Notwithstanding any other provisions of the Policy, an employee who is not a member of the Window Group or Restricted Group may purchase or sell securities issued by the Company outside of a Window period, if, at a time when such employee was not aware of any material nonpublic information concerning the Company or such securities, the employee entered into an Approved Rule 10b5-1 Plan as described herein;
And the Approved Rule 10b5-1 Plan
(a)met the requirements enumerated in paragraphs (a), (b) and (c) above and any requirement set forth in Rule 10b5-1; and
(b)in the case of all employees, the purchase or sale that occurred was pursuant to the Approved 10b5-1 Plan.
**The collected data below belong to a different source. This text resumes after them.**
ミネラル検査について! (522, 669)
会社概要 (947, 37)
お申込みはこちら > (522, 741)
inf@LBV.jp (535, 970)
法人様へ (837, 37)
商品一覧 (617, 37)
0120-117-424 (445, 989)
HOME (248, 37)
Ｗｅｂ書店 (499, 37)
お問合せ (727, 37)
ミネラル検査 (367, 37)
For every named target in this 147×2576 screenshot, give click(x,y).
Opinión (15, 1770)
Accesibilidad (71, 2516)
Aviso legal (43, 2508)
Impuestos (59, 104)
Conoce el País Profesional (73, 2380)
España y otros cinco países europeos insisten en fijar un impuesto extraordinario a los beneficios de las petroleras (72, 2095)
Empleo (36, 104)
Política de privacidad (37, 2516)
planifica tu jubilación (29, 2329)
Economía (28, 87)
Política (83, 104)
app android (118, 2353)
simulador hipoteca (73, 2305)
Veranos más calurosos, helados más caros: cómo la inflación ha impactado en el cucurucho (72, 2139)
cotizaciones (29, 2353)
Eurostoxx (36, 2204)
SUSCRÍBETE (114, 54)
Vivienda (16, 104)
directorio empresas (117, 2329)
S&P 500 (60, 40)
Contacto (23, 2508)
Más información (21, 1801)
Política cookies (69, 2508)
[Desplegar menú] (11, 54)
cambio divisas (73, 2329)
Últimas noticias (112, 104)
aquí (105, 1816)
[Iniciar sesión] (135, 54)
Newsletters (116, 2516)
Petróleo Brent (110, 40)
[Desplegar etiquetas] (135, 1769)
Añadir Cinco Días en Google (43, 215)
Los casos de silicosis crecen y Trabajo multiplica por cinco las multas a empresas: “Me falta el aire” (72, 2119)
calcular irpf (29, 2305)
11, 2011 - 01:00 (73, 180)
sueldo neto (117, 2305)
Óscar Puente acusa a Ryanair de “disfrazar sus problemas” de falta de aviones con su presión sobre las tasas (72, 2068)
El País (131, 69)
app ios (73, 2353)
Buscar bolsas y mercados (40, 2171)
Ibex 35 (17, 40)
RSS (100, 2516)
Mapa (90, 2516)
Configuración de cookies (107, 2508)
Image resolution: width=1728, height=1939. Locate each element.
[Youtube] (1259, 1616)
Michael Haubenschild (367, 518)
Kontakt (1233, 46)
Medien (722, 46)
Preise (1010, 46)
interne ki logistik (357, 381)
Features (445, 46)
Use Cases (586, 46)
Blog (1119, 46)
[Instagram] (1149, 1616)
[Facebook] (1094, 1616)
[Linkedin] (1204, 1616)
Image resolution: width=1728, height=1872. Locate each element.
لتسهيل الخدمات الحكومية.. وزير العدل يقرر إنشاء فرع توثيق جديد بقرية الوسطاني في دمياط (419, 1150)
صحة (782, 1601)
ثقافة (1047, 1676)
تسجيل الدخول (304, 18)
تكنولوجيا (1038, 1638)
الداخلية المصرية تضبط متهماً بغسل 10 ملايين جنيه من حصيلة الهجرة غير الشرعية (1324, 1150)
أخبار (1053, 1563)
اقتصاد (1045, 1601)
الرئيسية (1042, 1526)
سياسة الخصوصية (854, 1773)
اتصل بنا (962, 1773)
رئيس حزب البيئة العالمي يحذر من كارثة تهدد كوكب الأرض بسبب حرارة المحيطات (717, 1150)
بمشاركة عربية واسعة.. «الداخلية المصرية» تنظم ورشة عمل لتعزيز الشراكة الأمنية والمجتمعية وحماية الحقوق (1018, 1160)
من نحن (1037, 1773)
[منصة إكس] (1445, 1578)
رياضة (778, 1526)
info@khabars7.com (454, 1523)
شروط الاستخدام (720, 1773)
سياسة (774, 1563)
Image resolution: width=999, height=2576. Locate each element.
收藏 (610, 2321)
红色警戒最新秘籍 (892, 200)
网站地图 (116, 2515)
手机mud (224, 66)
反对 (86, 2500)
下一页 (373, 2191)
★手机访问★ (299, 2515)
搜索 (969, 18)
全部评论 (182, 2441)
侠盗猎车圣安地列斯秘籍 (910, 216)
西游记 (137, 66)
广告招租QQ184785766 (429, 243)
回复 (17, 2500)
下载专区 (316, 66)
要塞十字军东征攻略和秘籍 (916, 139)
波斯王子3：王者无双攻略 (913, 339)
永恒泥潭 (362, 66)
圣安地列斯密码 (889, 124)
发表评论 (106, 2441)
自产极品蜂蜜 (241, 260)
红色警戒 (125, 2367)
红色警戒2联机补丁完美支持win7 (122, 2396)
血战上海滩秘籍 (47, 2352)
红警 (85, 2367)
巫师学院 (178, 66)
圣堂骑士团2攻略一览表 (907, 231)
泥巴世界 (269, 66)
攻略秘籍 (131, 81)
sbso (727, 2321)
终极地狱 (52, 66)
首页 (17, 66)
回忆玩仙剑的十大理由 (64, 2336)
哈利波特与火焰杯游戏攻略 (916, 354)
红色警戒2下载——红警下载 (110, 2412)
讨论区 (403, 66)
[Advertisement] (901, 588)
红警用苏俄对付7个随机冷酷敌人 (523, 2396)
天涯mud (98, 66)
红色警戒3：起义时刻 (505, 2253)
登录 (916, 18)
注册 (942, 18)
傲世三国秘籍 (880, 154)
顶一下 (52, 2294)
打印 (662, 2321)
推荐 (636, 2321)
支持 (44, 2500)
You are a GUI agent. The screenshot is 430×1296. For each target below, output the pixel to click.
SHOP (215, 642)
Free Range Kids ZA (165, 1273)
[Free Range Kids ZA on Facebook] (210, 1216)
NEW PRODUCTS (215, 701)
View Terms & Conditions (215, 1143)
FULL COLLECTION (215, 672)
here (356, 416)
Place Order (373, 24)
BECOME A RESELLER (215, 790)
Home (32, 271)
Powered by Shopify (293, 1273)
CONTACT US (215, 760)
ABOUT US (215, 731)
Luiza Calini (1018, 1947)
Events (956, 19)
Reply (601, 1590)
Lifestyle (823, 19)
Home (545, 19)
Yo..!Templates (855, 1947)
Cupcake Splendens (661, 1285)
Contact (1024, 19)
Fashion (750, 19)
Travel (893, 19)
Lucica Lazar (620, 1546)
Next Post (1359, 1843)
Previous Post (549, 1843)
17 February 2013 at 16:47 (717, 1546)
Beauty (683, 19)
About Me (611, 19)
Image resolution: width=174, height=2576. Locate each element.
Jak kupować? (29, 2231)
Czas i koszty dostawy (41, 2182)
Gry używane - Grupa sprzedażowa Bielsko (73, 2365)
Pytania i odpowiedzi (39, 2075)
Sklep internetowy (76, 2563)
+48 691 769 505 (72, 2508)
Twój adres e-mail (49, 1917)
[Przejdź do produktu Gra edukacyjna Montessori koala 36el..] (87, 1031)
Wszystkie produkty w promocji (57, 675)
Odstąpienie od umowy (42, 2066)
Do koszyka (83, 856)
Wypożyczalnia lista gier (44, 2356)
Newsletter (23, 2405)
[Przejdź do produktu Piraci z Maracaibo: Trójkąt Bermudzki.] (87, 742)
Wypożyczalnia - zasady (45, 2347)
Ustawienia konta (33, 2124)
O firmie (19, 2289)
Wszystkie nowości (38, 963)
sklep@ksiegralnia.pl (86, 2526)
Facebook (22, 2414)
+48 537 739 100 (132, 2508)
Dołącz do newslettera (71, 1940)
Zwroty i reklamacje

A purchase or sale is not “pursuant to the Approved 10b5-1 Plan” if the person who entered into the plan altered or deviated from the plan to purchase or sell securities (whether by changing the amount, price or timing of the purchase or sale), or entered into or altered a corresponding hedging transaction or position with respect to those securities.
A transaction pursuant to such an Approved 10b5-1 Plan is permissible only if (i) the Approved 10b5-1 Plan to purchase or sell securities is not entered into as part of a plan or scheme to evade provisions of the federal securities laws prohibiting trading in securities on the basis of material inside information and (ii) the person who entered into the Approved 10b5-1 Plan has acted in good faith with respect to the Approved 10b5-1 Plan.
Pursuant to Section I.B. above, management of the company may from time to time determine to impose event-specific blackout periods which may prohibit transactions pursuant to any Approved 10b5-1 Plan referred to in this Section IV.
If a member of the Window Group or Restricted Group requests to enter into, amend or terminate an Approved 10b5-1 Plan, certain additional requirements are applicable:
(1)Such plan, including any amendment or termination of such plan, must be reviewed and approved in advance by the Corporate Secretary or his or her qualified designee.
(2)In advance of any trades under such a plan, including after any amendment to such a plan, a minimum waiting period of a length complying with Rule 10b5-1 must elapse.
(3)An Approved 10b5-1 Plan, as well as any amendments or terminations by such member of the Window Group or Restricted Group of any Approved 10b5-1 Plan (other than time-based expiration or completion of all transactions in accordance with the terms of such plan), must only be implemented during a Window period.
(4)After any termination of an Approved 10b5-1 Plan, no new 10b5-1 plan may be entered into by the party to such terminated plan until the next Window period;
(5)Only one Approved Rule 10b5-1 may be in effect at any given time for any member of the Window Group or the Restricted Group and
(6)Only one “single-trade” 10b5-1 plan may be entered into in any 12-month period. A “single-trade” 10b5-1 plan is a 10b5-1 plan that is designed to effect the open-market purchase or sale of the total amount of securities as a single transaction.
Employees may be asked by representatives of the news media or other parties for information concerning the Company including its position on public issues. Employees should refer these and all other requests from the news media or any third party to the Company’s Communications Manager.
In addition, employees may not release information to the news media about the Company’s activities or the activities of other employees. The Communications Department has established systems and procedures for responding to the news media requests and for obtaining management approval for public statements. If an activity merits or requires public disclosure, its release will be handled by the Company’s Vice President of External Relations and Vice President of Investor Relations, after appropriate consultation with the President and Chief Executive Officer and/or the Legal Department.
Questions regarding the interpretation of the Policy concerning Insider Trading and Securities Compliance should be directed to the Secretary of Koppers Holdings Inc., the Compliance Officer or the Legal Department.